Your instructions
Each line that holds the word "price" counts once; give the total for the records below and nothing else.

Exercise material
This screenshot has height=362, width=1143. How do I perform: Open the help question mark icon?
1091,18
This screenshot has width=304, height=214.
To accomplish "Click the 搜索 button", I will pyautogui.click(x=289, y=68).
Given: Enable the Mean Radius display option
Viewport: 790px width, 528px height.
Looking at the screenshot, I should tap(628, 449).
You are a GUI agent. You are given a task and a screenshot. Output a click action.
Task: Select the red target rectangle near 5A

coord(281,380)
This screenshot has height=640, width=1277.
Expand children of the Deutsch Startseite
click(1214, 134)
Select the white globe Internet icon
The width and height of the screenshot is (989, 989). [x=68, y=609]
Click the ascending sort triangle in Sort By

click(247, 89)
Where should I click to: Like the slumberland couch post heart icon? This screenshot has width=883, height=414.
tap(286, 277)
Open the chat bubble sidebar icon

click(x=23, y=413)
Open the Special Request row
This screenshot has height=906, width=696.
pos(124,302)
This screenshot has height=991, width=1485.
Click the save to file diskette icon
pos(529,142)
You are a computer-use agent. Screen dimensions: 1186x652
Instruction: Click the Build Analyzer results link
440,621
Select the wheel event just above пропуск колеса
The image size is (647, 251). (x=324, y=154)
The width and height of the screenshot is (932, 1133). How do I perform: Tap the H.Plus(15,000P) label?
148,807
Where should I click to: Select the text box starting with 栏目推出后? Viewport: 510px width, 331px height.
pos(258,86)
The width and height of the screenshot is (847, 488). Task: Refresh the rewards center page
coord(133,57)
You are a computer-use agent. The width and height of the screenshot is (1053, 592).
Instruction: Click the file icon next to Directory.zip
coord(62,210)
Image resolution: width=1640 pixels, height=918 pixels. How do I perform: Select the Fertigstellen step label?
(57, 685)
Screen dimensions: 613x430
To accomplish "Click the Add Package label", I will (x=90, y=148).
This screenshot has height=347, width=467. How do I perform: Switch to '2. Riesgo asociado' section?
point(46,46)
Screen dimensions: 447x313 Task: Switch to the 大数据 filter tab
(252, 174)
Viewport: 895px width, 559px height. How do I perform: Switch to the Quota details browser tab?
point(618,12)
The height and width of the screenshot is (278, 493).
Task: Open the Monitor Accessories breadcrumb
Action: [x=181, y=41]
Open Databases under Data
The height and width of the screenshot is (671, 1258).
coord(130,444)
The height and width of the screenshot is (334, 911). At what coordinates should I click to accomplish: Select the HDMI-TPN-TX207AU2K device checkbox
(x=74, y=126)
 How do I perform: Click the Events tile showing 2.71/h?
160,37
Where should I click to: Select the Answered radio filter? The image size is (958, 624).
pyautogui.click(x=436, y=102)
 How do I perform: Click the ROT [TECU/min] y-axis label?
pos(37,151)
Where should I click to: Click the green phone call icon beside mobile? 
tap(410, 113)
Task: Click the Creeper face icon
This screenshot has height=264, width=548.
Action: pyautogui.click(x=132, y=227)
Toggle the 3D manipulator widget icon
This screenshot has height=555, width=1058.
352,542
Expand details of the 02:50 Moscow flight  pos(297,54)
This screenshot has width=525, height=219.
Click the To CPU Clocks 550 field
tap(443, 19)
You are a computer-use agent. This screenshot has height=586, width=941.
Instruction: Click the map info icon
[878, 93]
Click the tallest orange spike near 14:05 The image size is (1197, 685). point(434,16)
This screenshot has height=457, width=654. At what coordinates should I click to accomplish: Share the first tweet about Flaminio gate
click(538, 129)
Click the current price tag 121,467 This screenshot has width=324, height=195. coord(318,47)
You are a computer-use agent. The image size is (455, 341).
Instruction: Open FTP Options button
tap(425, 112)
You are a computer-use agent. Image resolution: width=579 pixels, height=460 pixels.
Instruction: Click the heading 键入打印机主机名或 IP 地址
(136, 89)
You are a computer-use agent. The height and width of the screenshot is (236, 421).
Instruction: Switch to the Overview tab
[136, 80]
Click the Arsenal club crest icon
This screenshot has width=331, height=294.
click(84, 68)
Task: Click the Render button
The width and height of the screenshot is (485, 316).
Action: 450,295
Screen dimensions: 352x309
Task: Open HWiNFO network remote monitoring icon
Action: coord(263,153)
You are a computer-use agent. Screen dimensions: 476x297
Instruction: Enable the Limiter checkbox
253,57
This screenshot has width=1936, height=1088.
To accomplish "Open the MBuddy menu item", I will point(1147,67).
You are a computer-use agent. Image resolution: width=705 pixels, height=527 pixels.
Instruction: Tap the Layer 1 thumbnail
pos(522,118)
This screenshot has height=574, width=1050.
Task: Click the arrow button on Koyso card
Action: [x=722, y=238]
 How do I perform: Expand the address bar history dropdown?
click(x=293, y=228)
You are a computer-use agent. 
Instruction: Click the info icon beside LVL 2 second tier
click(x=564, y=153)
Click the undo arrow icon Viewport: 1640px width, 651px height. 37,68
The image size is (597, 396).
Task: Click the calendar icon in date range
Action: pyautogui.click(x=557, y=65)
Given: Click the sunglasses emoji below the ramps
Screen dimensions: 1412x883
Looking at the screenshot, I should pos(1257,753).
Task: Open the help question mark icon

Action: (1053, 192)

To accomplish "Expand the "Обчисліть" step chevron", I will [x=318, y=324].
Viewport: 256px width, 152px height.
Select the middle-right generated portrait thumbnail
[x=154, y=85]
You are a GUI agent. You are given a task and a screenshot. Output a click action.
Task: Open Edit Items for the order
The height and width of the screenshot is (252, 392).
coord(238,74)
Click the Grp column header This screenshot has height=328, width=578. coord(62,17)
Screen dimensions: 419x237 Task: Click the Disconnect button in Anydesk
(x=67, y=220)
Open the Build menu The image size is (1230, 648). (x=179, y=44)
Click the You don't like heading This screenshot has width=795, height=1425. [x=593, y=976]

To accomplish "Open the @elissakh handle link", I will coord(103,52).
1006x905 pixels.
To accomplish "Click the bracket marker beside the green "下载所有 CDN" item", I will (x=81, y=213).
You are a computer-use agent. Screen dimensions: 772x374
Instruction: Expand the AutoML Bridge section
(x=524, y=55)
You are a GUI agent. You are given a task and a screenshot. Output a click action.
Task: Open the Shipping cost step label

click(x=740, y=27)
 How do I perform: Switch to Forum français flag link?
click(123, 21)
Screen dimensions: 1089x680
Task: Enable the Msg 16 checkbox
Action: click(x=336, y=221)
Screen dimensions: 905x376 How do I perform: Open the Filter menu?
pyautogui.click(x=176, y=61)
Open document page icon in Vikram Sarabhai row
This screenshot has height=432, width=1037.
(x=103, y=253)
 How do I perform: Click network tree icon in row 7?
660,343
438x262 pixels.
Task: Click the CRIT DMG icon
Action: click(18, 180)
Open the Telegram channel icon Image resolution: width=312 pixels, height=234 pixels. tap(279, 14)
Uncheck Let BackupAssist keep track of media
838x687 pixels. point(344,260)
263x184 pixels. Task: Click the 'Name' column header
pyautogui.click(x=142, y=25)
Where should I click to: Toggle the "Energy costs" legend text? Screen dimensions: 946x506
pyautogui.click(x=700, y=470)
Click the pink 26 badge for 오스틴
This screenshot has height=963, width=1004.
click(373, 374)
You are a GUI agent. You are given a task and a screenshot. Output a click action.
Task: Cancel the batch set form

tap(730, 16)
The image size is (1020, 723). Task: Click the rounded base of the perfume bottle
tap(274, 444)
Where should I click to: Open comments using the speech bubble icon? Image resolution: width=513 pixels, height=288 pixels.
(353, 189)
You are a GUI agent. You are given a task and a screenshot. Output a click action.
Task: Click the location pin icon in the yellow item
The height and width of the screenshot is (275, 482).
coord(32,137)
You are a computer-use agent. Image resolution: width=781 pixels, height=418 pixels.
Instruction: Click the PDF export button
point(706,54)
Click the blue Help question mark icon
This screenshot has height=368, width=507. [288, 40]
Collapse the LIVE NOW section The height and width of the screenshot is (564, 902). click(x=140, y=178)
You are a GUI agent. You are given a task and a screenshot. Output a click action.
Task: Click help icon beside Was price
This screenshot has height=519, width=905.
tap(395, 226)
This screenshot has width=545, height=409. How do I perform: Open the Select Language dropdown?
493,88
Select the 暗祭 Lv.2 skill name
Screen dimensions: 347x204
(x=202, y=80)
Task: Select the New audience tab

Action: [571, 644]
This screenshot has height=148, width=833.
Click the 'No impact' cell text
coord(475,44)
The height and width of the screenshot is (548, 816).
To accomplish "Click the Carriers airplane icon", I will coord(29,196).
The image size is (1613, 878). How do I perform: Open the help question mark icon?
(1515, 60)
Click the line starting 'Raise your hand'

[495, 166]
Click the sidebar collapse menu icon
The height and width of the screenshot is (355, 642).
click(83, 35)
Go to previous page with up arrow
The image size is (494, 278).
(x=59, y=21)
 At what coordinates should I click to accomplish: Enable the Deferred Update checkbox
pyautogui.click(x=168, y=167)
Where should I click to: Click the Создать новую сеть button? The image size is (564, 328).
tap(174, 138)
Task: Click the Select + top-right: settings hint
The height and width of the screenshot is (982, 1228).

Solution to the exercise
2